TEXT SECTION -
If you want to search for characters not in a set, you add the special character ^ (i.e. the caret) before the characters within the set’s brackets. For example, try typing [^a-z] in the find field. The text editor will go through the document and match the following:

Poppa took the apple to Paul. The Pope placed it in the box labeled 4.

Tip: If you want to match uppercase characters for the regular expression [^a-z], you can tick the Match case checkbox in the find window.

If you wanted to not match the spaces in your text editor, you could include the reserved character \s as part of the set in your regular expression. For example, typing [^a-z\s] in the find field will match the following:

Poppa took the apple to Paul. The Pope placed it in the box labeled 4.

Using Anchors

Anchors can be utilized in regular expressions to allow matches only in certain situations such as the beginning of a word or the beginning of a line. If you wanted to search for entire words that just started with the letter p, you could use the regular expression \<p. The \< instructs the text editor to only look for matches at the beginning of words. Likewise, if the \> is part of your regular expression, the text editor will only look for matches at the end of words.

MATERIAL -
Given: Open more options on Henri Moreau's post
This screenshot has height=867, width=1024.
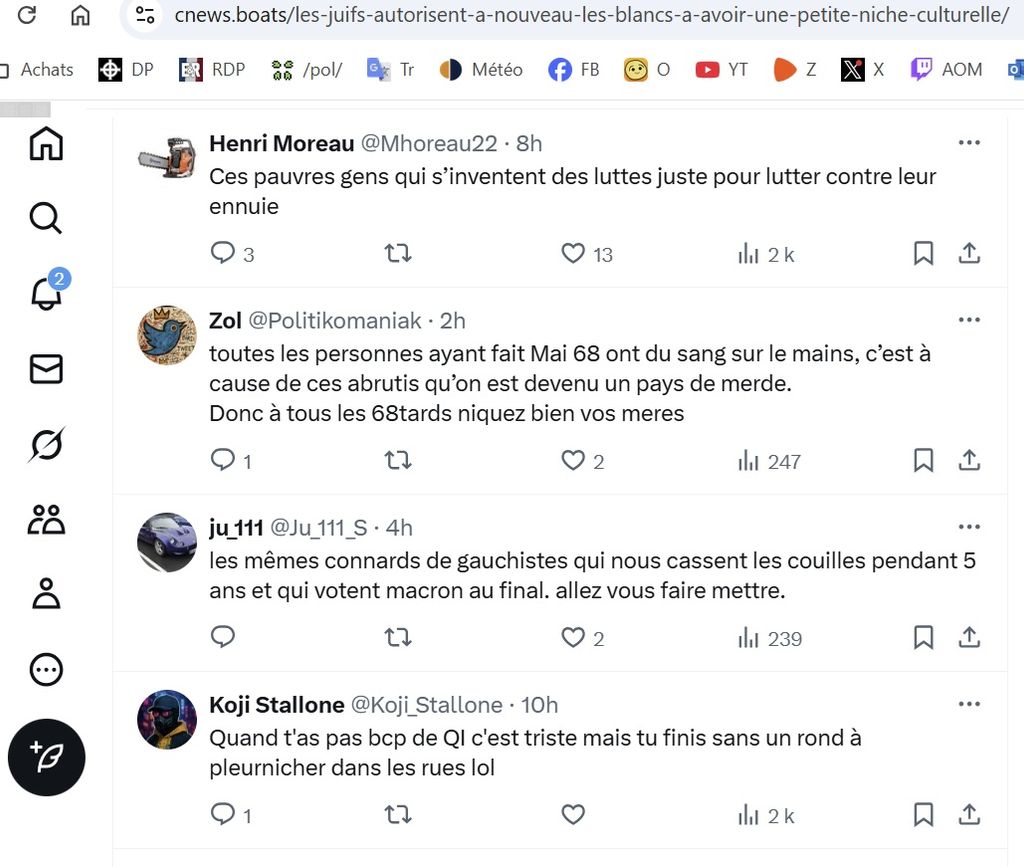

WHAT THE EXERCISE ASKS -
Answer these questions about the text on regular expressions:
1. Which special character goes before the characters inside a set's brackets to search for characters not in that set?
2. Which checkbox in the find window can be ticked to match uppercase characters for the regular expression [^a-z]?
3. Where does the text editor look for matches when \> is part of the regular expression?

RESPONSE -
1. The caret, ^.
2. The Match case checkbox.
3. Only at the end of words.